--- START ---
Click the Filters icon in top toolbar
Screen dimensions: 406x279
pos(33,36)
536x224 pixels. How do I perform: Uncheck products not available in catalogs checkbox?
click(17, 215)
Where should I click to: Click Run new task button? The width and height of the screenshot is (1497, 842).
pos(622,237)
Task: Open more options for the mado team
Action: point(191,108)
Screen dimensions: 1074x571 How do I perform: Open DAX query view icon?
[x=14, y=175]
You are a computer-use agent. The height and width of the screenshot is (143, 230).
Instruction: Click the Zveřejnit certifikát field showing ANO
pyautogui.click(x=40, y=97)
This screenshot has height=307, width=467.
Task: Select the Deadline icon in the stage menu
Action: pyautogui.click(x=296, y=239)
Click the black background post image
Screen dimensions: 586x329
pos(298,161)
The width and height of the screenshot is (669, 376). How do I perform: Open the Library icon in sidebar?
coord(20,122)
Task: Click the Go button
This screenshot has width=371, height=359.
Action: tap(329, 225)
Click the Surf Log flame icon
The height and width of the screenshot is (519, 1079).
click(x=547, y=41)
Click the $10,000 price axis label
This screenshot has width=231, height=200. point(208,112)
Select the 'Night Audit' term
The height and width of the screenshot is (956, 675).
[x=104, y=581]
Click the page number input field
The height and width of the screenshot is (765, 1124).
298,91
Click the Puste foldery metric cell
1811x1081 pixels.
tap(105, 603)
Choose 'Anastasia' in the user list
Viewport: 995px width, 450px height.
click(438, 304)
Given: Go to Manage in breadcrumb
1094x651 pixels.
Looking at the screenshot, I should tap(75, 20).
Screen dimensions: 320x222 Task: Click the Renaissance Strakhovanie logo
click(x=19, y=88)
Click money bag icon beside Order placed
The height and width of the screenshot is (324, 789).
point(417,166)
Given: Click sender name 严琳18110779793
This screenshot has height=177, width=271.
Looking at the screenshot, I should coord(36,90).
--- END ---
**What is expected:**
Each entry above should be repeated exactly, with no line left out.

**Exercise solution:**
Click the Filters icon in top toolbar
Screen dimensions: 406x279
pos(33,36)
536x224 pixels. How do I perform: Uncheck products not available in catalogs checkbox?
click(17, 215)
Where should I click to: Click Run new task button? The width and height of the screenshot is (1497, 842).
pos(622,237)
Task: Open more options for the mado team
Action: point(191,108)
Screen dimensions: 1074x571 How do I perform: Open DAX query view icon?
[x=14, y=175]
You are a computer-use agent. The height and width of the screenshot is (143, 230).
Instruction: Click the Zveřejnit certifikát field showing ANO
pyautogui.click(x=40, y=97)
This screenshot has height=307, width=467.
Task: Select the Deadline icon in the stage menu
Action: pyautogui.click(x=296, y=239)
Click the black background post image
Screen dimensions: 586x329
pos(298,161)
The width and height of the screenshot is (669, 376). How do I perform: Open the Library icon in sidebar?
coord(20,122)
Task: Click the Go button
This screenshot has width=371, height=359.
Action: tap(329, 225)
Click the Surf Log flame icon
The height and width of the screenshot is (519, 1079).
click(x=547, y=41)
Click the $10,000 price axis label
This screenshot has width=231, height=200. point(208,112)
Select the 'Night Audit' term
The height and width of the screenshot is (956, 675).
[x=104, y=581]
Click the page number input field
The height and width of the screenshot is (765, 1124).
298,91
Click the Puste foldery metric cell
1811x1081 pixels.
tap(105, 603)
Choose 'Anastasia' in the user list
Viewport: 995px width, 450px height.
click(438, 304)
Given: Go to Manage in breadcrumb
1094x651 pixels.
Looking at the screenshot, I should tap(75, 20).
Screen dimensions: 320x222 Task: Click the Renaissance Strakhovanie logo
click(x=19, y=88)
Click money bag icon beside Order placed
The height and width of the screenshot is (324, 789).
point(417,166)
Given: Click sender name 严琳18110779793
This screenshot has height=177, width=271.
Looking at the screenshot, I should coord(36,90).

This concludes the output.